**The task**. Reproduce the following records line for line, without any changes.

** start Dataset content **

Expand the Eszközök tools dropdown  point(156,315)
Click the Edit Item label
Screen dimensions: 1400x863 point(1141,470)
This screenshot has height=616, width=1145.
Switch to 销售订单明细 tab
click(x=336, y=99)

** end Dataset content **

**The reply**.
Expand the Eszközök tools dropdown  point(156,315)
Click the Edit Item label
Screen dimensions: 1400x863 point(1141,470)
This screenshot has height=616, width=1145.
Switch to 销售订单明细 tab
click(x=336, y=99)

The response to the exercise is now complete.